Deputy District Attorney Stephany Mgbadigha told jurors during opening statements that Dib took a loaded firearm to his children’s school. That framing stayed with the case through sentencing. Palmer said after the hearing that the punishment addressed both Zakarneh’s injuries and the danger created at a school. He said he remained focused on Zakarneh and his family, who had lived with fear and anxiety since the attack. The prosecution also thanked Detectives Sara Clark and Laurent Bonczijk for their work. Zakarneh’s family described him as a kind and social man who loved making people laugh. His daughter, Amineh Zakarneh, said in earlier local interviews that he had gone to pick up her siblings and tried to talk before the shooting. She said the attack was devastating because it happened in a community space where families expected safety. Her comments gave the public one of the clearest accounts of how the shooting affected the family beyond the charges and verdict.

The sentence came more than 18 months after the shooting and about two weeks after the conviction. Prosecutors said the case involved not just a single gunshot but a chase, at least one additional shot, a broken ankle and gunfire near a school.

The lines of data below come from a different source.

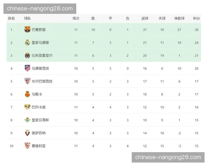The image size is (208, 166).
Task: Click the Mallorca club crest icon
Action: [x=27, y=94]
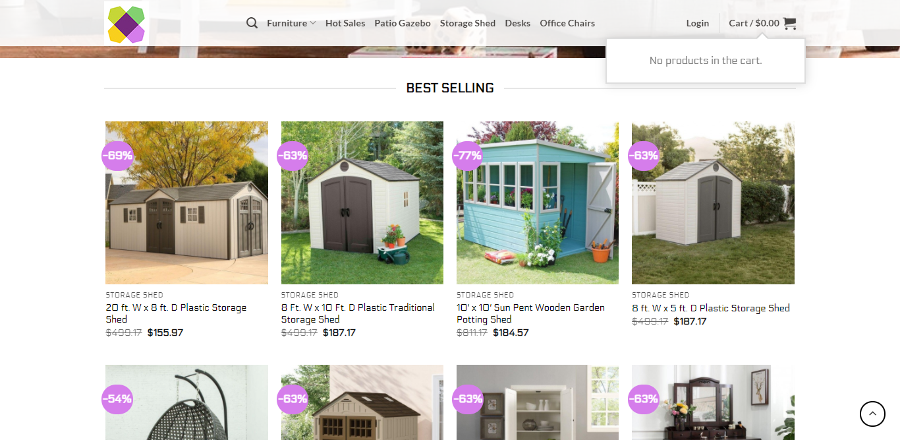Click the -69% discount badge
The width and height of the screenshot is (900, 440).
click(117, 156)
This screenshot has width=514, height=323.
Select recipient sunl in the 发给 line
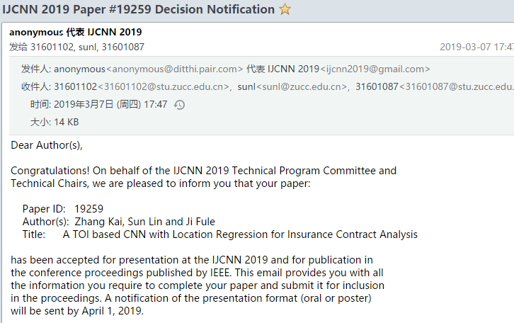click(88, 47)
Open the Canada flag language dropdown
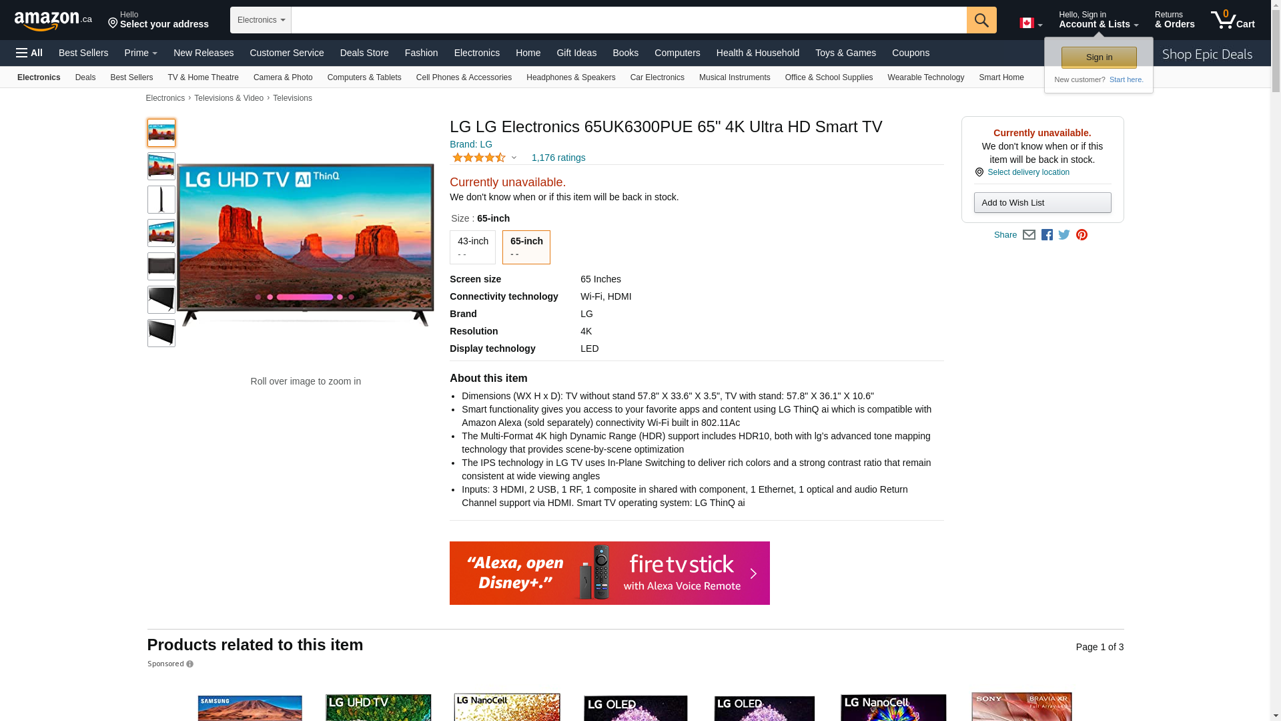This screenshot has width=1281, height=721. [x=1030, y=23]
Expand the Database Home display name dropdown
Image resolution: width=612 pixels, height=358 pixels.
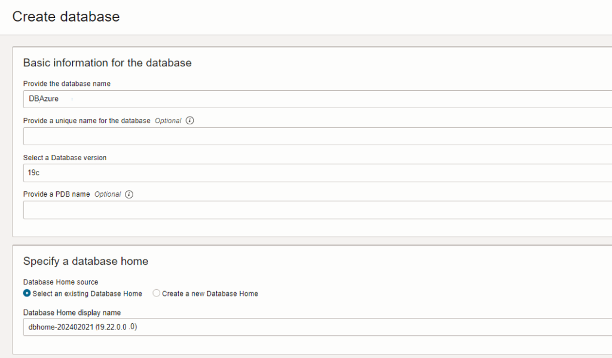[x=317, y=327]
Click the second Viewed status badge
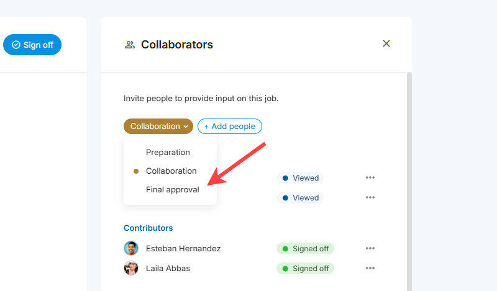Screen dimensions: 497x291 [x=300, y=198]
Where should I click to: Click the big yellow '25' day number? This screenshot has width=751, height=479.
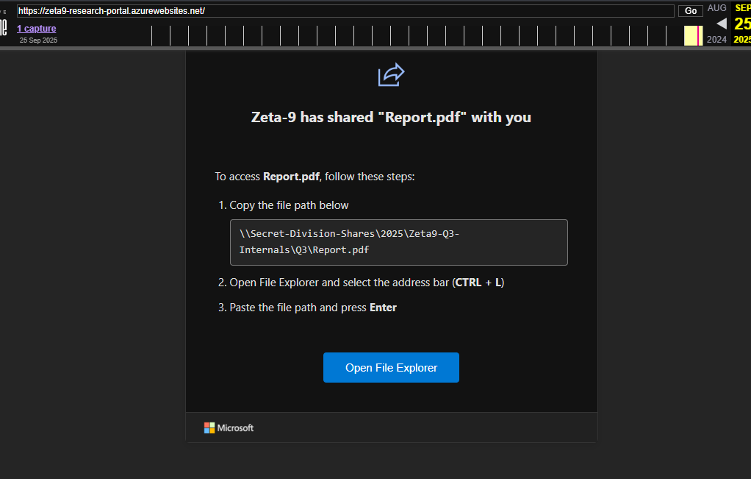tap(742, 24)
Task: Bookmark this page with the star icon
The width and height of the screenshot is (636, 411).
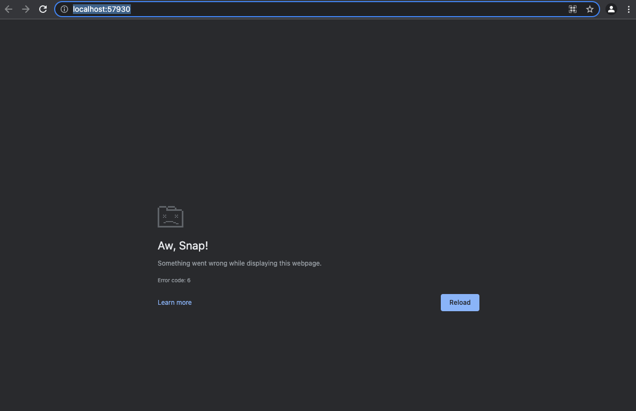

The defense position, as described in court coverage, was that Dib had faced prior threats and acted in fear. The jury’s verdict and the judge’s sentence left the prosecution’s version as the controlling legal outcome.

Currently, any challenge to the verdict or sentence would proceed through later court filings. For now, the record shows a 12-year prison term for a shooting that began with a parent dispute and ended with a wounded father fleeing for help.

Author note: Last updated May 17, 2026.